What you will do =
Reproduce every one of the records below, line for line, without changing a single character.

Item coordinate data =
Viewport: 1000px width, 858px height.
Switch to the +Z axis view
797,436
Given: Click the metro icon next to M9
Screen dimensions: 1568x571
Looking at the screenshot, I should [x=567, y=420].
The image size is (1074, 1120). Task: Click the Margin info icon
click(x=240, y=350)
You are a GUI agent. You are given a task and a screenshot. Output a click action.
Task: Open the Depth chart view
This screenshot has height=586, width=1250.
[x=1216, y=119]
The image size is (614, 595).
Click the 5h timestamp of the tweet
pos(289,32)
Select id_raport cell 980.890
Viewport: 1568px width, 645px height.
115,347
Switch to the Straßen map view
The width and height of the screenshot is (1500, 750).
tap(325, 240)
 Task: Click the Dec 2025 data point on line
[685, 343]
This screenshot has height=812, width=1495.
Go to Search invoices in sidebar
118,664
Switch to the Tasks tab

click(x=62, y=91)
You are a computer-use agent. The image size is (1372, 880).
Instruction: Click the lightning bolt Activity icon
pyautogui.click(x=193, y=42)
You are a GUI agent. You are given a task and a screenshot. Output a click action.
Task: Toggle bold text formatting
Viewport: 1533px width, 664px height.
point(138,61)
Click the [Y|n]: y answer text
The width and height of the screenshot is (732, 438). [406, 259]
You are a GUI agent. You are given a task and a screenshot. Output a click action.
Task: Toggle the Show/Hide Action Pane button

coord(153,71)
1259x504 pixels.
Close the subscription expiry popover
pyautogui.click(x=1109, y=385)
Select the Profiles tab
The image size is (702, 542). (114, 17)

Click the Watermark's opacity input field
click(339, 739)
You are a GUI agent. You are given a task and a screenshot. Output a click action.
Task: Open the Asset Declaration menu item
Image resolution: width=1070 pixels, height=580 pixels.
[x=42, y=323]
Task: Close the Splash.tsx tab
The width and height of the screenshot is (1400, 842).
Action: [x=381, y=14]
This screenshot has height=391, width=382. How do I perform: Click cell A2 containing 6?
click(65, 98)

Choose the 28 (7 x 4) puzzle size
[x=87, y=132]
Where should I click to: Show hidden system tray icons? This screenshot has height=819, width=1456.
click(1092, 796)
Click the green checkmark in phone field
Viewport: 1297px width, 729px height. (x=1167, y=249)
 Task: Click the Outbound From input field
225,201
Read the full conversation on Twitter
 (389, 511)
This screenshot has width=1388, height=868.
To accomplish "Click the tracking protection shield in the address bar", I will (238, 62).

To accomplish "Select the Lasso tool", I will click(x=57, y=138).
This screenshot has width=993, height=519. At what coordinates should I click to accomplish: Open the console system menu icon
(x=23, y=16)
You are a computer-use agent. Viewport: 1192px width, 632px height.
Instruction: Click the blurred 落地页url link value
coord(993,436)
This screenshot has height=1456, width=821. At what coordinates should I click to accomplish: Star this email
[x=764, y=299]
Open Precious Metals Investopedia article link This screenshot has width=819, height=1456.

Output below =
Viewport: 1000px width, 858px height.
Switch to the +Z axis view
797,436
Given: Click the metro icon next to M9
Screen dimensions: 1568x571
Looking at the screenshot, I should [x=567, y=420].
The image size is (1074, 1120). Task: Click the Margin info icon
click(x=240, y=350)
You are a GUI agent. You are given a task and a screenshot. Output a click action.
Task: Open the Depth chart view
This screenshot has height=586, width=1250.
[x=1216, y=119]
The image size is (614, 595).
Click the 5h timestamp of the tweet
pos(289,32)
Select id_raport cell 980.890
Viewport: 1568px width, 645px height.
115,347
Switch to the Straßen map view
The width and height of the screenshot is (1500, 750).
tap(325, 240)
 Task: Click the Dec 2025 data point on line
[685, 343]
This screenshot has height=812, width=1495.
Go to Search invoices in sidebar
118,664
Switch to the Tasks tab

click(x=62, y=91)
You are a computer-use agent. The image size is (1372, 880).
Instruction: Click the lightning bolt Activity icon
pyautogui.click(x=193, y=42)
You are a GUI agent. You are given a task and a screenshot. Output a click action.
Task: Toggle bold text formatting
Viewport: 1533px width, 664px height.
point(138,61)
Click the [Y|n]: y answer text
The width and height of the screenshot is (732, 438). [406, 259]
You are a GUI agent. You are given a task and a screenshot. Output a click action.
Task: Toggle the Show/Hide Action Pane button

coord(153,71)
1259x504 pixels.
Close the subscription expiry popover
pyautogui.click(x=1109, y=385)
Select the Profiles tab
The image size is (702, 542). (114, 17)

Click the Watermark's opacity input field
click(339, 739)
You are a GUI agent. You are given a task and a screenshot. Output a click action.
Task: Open the Asset Declaration menu item
Image resolution: width=1070 pixels, height=580 pixels.
[x=42, y=323]
Task: Close the Splash.tsx tab
The width and height of the screenshot is (1400, 842).
Action: [x=381, y=14]
This screenshot has height=391, width=382. How do I perform: Click cell A2 containing 6?
click(65, 98)

Choose the 28 (7 x 4) puzzle size
[x=87, y=132]
Where should I click to: Show hidden system tray icons? This screenshot has height=819, width=1456.
click(1092, 796)
Click the green checkmark in phone field
Viewport: 1297px width, 729px height. (x=1167, y=249)
 Task: Click the Outbound From input field
225,201
Read the full conversation on Twitter
 (389, 511)
This screenshot has width=1388, height=868.
To accomplish "Click the tracking protection shield in the address bar", I will (238, 62).

To accomplish "Select the Lasso tool", I will click(x=57, y=138).
This screenshot has width=993, height=519. At what coordinates should I click to accomplish: Open the console system menu icon
(x=23, y=16)
You are a computer-use agent. Viewport: 1192px width, 632px height.
Instruction: Click the blurred 落地页url link value
coord(993,436)
This screenshot has height=1456, width=821. At what coordinates should I click to accomplish: Star this email
[x=764, y=299]
Open Precious Metals Investopedia article link This screenshot has width=819, height=1456.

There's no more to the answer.